DISCOVER: Chatbots remain the top government AI use case.

Cities Tame Shadow IT and Empower Staff

All three cities are grappling with fragmented systems and shadow IT. Gupta cited Green Bay’s fleet operations, where 10 different software tools are used across departments, making it nearly impossible to assemble a complete picture of vehicle data. Herlihy described Arlington’s answer: designating product owners in departments who act as the “voice of the customer” and help avoid duplicative purchases while coordinating with central IT.

Snipes is pursuing a similar approach in Hartford, using digital readiness assessments to identify employees who want to champion new tools. The city already has about 50 such champions, she said, cutting across generations and job roles.

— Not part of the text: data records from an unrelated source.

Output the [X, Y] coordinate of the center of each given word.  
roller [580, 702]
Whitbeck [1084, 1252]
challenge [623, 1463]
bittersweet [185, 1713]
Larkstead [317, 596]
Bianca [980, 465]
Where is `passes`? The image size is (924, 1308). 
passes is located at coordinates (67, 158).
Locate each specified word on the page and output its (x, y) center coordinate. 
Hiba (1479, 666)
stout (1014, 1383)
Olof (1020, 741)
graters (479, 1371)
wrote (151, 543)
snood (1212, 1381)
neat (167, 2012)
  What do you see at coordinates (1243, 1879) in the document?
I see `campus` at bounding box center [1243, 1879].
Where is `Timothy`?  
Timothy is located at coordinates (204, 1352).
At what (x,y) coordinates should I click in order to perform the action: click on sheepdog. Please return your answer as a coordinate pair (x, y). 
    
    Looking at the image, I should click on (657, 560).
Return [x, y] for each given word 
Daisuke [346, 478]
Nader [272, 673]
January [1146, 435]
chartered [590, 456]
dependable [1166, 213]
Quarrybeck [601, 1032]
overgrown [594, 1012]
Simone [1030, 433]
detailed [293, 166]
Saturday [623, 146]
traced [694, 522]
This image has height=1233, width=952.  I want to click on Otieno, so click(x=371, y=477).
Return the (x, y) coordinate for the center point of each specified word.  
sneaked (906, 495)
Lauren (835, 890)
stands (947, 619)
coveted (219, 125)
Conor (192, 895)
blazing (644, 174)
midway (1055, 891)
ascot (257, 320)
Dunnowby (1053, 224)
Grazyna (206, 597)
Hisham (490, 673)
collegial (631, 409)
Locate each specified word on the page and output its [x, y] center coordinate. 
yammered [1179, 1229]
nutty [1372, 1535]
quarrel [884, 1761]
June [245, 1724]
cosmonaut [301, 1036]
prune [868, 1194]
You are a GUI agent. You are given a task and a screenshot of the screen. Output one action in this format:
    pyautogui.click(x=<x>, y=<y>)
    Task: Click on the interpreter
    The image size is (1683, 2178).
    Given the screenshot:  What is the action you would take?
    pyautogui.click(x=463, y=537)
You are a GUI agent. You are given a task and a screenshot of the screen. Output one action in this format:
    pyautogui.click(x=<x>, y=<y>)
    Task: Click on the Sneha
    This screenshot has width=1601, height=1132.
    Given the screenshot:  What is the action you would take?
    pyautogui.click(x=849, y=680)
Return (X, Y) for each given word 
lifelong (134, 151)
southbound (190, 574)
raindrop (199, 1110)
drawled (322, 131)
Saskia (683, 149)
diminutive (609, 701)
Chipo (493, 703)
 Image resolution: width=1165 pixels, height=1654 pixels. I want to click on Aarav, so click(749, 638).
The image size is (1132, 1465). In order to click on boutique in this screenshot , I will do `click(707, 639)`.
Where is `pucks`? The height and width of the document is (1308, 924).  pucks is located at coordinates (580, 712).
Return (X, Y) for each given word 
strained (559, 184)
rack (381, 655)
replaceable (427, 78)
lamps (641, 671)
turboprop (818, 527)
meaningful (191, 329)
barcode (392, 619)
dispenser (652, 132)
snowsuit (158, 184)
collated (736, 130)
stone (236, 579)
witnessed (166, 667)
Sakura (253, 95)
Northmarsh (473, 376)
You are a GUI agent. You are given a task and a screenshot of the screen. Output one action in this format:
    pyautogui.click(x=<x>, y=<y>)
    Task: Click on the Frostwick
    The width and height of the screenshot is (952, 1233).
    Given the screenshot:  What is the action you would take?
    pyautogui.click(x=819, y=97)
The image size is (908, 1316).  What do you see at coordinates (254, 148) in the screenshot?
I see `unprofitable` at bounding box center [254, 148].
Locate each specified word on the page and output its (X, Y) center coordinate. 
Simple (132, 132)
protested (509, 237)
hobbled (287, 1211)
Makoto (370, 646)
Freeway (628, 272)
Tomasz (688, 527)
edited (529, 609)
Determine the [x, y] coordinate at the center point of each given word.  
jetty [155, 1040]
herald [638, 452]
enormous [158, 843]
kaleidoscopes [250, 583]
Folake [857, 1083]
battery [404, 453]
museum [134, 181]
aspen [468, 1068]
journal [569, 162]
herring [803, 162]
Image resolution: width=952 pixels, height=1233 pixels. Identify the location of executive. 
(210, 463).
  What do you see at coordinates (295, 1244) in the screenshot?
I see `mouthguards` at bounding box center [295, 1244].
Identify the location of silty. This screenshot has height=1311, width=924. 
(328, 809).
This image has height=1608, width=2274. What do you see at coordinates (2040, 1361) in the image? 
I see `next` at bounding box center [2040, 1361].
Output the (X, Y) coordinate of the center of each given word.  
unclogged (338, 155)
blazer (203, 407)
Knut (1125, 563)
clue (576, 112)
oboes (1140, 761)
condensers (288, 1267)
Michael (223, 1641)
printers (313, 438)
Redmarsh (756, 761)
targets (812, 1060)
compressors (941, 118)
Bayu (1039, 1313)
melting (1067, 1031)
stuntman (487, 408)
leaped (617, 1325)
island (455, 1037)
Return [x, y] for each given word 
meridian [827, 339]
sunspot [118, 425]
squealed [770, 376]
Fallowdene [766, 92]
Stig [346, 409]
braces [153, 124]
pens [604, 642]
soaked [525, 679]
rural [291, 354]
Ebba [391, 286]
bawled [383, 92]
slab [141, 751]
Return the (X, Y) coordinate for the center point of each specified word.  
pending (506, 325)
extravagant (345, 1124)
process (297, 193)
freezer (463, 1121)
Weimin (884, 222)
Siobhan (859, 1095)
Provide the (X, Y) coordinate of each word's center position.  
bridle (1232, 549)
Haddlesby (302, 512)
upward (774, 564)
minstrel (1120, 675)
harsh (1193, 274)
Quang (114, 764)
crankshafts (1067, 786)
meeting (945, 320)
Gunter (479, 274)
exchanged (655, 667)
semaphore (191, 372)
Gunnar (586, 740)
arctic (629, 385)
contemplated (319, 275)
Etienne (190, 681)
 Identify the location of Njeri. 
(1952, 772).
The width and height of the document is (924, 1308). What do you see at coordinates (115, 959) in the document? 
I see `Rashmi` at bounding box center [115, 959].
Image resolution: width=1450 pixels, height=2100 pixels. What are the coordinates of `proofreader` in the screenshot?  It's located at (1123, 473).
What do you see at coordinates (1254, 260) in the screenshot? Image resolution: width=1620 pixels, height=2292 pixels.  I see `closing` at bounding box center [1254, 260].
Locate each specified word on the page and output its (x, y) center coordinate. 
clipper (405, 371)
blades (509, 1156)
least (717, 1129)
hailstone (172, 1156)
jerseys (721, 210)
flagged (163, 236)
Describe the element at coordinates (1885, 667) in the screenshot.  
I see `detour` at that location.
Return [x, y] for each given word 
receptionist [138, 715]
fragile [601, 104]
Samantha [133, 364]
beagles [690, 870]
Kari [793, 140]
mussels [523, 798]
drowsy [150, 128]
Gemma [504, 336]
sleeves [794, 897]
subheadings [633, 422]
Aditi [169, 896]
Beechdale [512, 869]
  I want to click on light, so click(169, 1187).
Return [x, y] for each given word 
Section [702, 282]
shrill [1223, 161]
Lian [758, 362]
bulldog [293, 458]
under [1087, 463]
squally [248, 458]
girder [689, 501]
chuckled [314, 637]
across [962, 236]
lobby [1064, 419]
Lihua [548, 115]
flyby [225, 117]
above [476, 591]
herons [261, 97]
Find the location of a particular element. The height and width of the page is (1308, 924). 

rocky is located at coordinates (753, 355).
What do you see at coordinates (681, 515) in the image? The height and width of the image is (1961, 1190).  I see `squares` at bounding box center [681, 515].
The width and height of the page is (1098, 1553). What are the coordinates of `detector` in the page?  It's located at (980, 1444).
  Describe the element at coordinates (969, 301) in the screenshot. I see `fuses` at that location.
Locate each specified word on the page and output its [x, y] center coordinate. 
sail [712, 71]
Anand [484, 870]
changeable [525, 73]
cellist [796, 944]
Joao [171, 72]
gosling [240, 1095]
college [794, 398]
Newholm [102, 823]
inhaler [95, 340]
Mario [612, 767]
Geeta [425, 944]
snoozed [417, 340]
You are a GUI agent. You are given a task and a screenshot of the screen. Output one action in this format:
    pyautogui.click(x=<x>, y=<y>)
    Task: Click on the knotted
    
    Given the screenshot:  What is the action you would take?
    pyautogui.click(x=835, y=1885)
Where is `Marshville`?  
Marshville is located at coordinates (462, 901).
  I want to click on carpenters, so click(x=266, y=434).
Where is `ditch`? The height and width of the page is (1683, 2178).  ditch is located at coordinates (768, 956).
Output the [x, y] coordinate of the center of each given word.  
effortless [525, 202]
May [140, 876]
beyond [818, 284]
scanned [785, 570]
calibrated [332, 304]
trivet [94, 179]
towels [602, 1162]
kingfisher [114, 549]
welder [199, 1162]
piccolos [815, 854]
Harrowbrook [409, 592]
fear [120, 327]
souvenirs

Whether they are building AI assistants, issuing requests for proposals for specialized tools or wiring up free citywide Wi-Fi in low-income neighborhoods, the officials agreed that digital transformation will succeed only if residents can access services, and employees trust the systems behind them.

“We’re doing small pieces,” Snipes said of Hartford’s AI journey. “The mayor wants to do AI — that’s all he wants to do — so it’s like, okay, all right, we’ll do it,” she joked, adding that strong internal governance and training are what will ultimately make those ambitions real.